Published January 14, 2015 on labdesignnews.com
In this month’s column for Lab Design News we explore what the next decade of lab design might look like given that specific, idiosyncratic needs for equipment space is growing.
One of the perennial questions in the lab design conversation is “what’s the future of the research lab?” One viewpoint on this issue is the research lab environment will become more “polarized.” In other words, the generic research lab will become more generic, and the specialized research lab spaces will become more specialized and idiosyncratic.
In order to fairly answer the “future lab” question, we first need to look at some of the developments and shifts in thinking about the lab environment that have occurred.

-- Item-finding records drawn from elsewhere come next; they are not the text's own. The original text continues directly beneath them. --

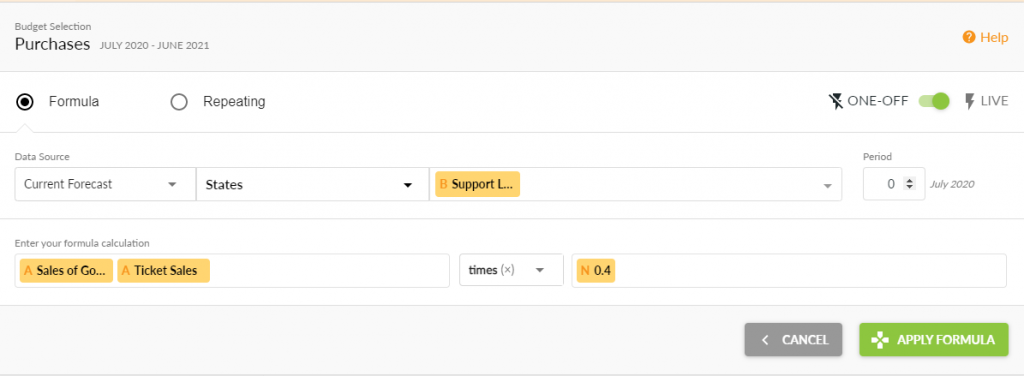Click the Apply Formula button's plus-shaped icon
Image resolution: width=1024 pixels, height=376 pixels.
[880, 339]
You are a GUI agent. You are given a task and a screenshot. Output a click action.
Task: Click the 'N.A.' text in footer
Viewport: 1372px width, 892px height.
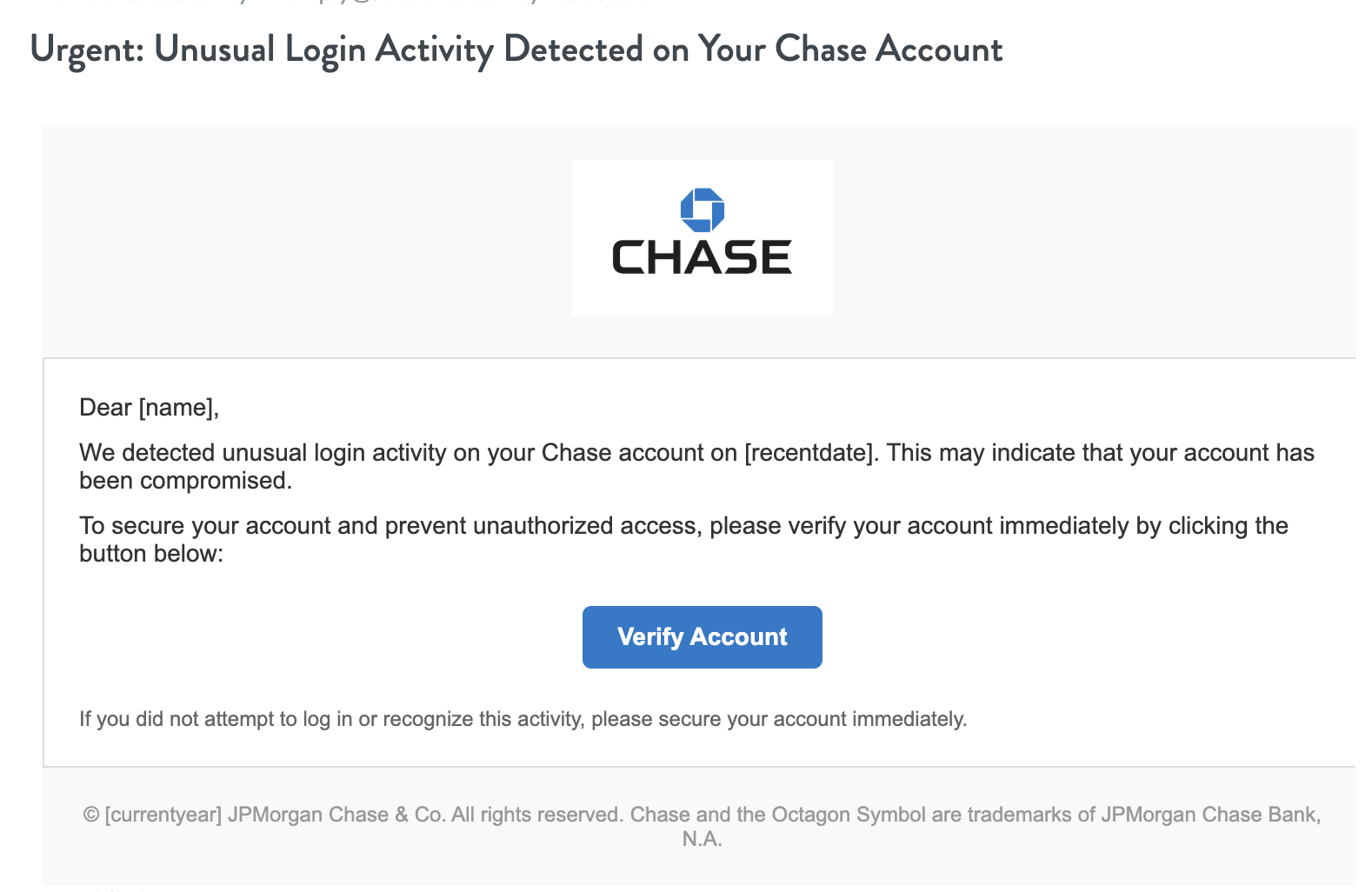point(702,839)
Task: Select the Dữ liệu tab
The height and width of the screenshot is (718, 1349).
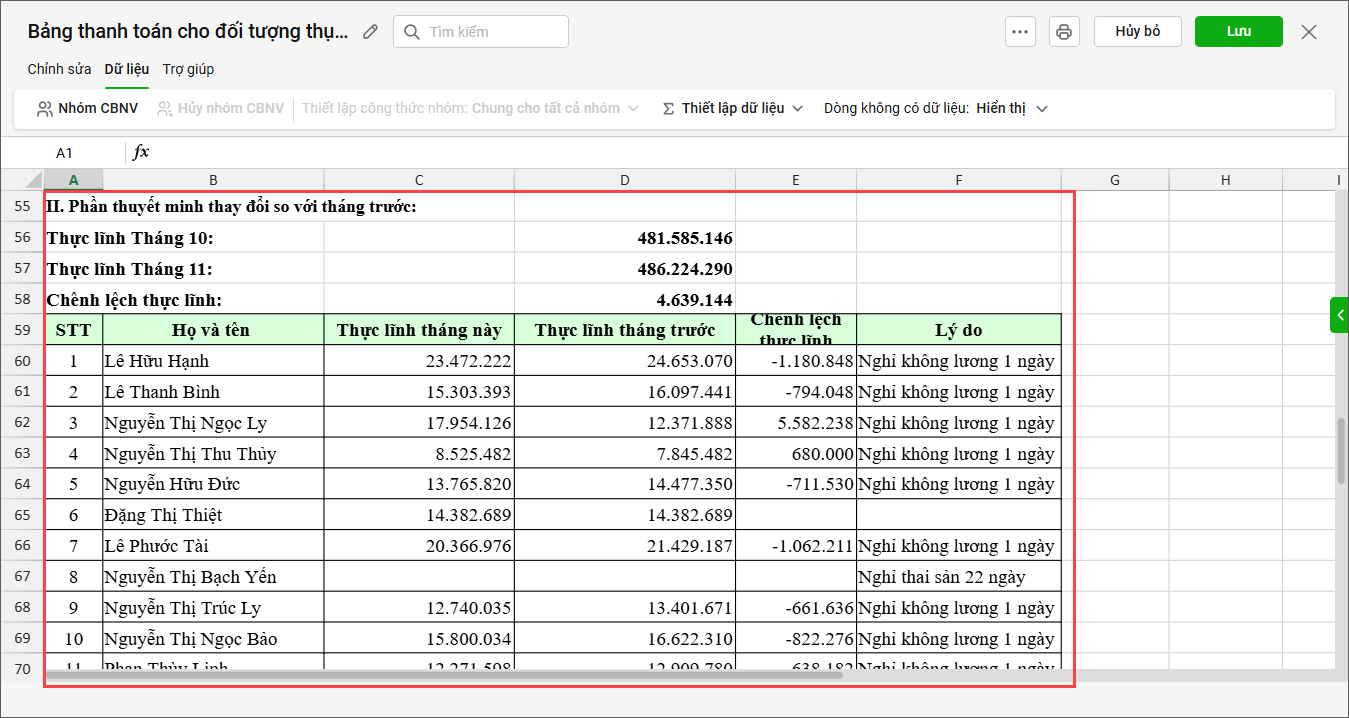Action: [127, 69]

While there are many factors that could potentially change the outcome of this discussion, it’s safe to consider the following factors, at least for the near-term future (five to seven years):
- As research grant funding in the U.S. is predicted to be “flat,” financial resources to duplicate specialized instrumentation are more limited than the previous decade.
- General lab equipment is being designed to require less support from the space into which it’s located.
- Energy costs are predicted to increase over the next five to seven years in most locations in the U.S.
- The focus on “research outcomes” places increasing pressure on productivity in the research lab and spaces allotted to achieve that goal.
So what do these factors mean for the generic research lab? In simple terms, less of more. Whereas the lab of the past created a robust and environmentally stable place in which a seemingly endless variety of needs could be accommodated; we’ve now entered an era of “uberflexibility.”